When Gore started promoting the movie, he methodically sought out environmental reporters rather than political reporters, an aide said, to head off the is-he-running-stories that his friends insist offended him, even as they helped draw attention to his movie.

What Gore wanted to talk about in a call from New York, as he waited for his daughter to arrive with his grandchildren, was the threat facing Earth.

"My whole objective is to change the mind of the American public so all the presidential candidates in both parties will want to talk about global warming," he said.

To hear Gore talk about the state of politics and journalism today - this from a man who has a history in both professions - it is hard to imagine him ever running for office again.

Politics, he said, has become a game of meaningless, mindless battles, conducted by unscrupulous methods and people, designed to transform even the most serious policy debates into sport.

His documentary, he said, was trying to break through that.

"We need to shift gears in Corporate America and in our politics and in our economy and in our culture," he said. "Most of all, political scribes have to take off their cynical lenses through which they view every moral challenge as political spin."
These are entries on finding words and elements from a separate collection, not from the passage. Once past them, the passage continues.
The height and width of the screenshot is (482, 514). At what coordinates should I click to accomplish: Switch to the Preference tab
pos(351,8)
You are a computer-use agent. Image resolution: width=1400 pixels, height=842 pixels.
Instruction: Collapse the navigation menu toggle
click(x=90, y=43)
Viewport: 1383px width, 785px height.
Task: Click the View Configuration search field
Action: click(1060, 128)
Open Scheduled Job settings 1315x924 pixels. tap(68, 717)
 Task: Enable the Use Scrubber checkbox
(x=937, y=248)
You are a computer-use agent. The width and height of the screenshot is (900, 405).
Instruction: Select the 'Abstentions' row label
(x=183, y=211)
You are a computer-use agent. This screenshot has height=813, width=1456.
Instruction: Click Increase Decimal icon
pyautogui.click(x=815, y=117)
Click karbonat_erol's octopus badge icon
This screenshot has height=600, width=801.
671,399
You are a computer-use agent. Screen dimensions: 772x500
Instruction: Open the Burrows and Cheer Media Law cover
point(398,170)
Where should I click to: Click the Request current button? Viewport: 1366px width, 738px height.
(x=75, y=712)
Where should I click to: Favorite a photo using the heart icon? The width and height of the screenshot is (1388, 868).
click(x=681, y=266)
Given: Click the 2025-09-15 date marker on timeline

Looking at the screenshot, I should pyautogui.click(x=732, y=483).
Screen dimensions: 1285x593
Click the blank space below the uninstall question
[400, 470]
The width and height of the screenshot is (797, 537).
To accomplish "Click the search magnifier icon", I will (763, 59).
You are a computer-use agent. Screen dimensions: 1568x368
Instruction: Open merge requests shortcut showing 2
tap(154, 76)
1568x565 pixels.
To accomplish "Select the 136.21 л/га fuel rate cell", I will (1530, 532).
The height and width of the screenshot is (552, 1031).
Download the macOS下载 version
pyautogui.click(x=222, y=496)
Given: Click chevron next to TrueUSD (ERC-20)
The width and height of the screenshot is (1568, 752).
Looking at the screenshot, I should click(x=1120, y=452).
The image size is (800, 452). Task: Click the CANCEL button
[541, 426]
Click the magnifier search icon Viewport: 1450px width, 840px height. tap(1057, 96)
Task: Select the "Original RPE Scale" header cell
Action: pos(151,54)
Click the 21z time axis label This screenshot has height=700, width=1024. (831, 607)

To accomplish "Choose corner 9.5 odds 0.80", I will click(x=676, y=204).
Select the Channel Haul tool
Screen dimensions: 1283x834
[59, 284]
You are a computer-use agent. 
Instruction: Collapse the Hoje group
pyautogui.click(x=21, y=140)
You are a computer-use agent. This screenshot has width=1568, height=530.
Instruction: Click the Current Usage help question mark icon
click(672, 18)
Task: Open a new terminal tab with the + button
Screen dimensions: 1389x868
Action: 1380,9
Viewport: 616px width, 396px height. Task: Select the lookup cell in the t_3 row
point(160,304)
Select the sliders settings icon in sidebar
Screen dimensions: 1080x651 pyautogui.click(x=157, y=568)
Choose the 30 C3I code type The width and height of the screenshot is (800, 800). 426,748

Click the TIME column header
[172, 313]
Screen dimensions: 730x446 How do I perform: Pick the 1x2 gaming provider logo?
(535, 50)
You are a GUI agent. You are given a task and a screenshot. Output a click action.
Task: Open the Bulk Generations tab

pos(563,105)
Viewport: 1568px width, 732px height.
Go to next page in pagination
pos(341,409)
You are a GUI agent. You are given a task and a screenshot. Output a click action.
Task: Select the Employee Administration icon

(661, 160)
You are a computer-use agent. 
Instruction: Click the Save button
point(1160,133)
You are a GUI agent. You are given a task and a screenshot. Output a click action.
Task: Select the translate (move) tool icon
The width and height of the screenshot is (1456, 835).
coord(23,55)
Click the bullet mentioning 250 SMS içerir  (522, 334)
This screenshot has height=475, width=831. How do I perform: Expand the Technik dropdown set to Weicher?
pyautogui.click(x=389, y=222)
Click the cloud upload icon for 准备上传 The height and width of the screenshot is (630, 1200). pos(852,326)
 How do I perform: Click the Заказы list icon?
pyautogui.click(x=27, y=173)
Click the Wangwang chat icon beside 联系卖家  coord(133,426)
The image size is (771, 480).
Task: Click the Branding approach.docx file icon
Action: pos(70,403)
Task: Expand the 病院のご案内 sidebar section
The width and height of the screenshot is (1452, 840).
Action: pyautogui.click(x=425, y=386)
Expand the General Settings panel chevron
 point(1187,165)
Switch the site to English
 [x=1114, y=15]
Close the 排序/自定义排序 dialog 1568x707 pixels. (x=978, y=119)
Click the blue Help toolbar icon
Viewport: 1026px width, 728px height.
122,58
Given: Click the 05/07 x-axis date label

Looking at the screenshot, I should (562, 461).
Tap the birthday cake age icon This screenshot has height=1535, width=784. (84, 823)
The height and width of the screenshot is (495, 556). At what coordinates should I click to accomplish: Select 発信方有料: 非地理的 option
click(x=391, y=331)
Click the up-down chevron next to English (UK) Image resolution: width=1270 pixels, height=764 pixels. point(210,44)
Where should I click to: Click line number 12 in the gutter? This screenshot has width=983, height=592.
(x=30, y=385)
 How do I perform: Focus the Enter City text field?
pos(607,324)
"It's getting a really good response," Gore said of the movie. "And people see it outside of a partisan context. Now I know you will not see anything outside of the political context." He laughed. Gore's statement that he had no interest in running in 2008, if not the kind of ironclad assurance that politicians and the journalists who cover them tend to demand, came about as close to approaching finality as any he has made.

It is not that Gore does not want to be president, as several of his friends said. When asked whether he thought he would have more influence fighting global warming in the White House or making movies, he responded instantly.

"I am under no illusions," he said. "There's no position anywhere equal to the president of the United States in terms of one's ability to influence policy."

Yet Gore has told friends that as much as he wants to be president, his pride, image and legacy - think the defining first clause in his eventual biography - could not absorb another race in which he lost again, or really lost.

What that means, his associates said, is that Gore would run only if he was absolutely confident that he could win.

Still, the man who used to be the next president of the United States says he wants the world to know that he wants none of that. "That was not to be," Gore said.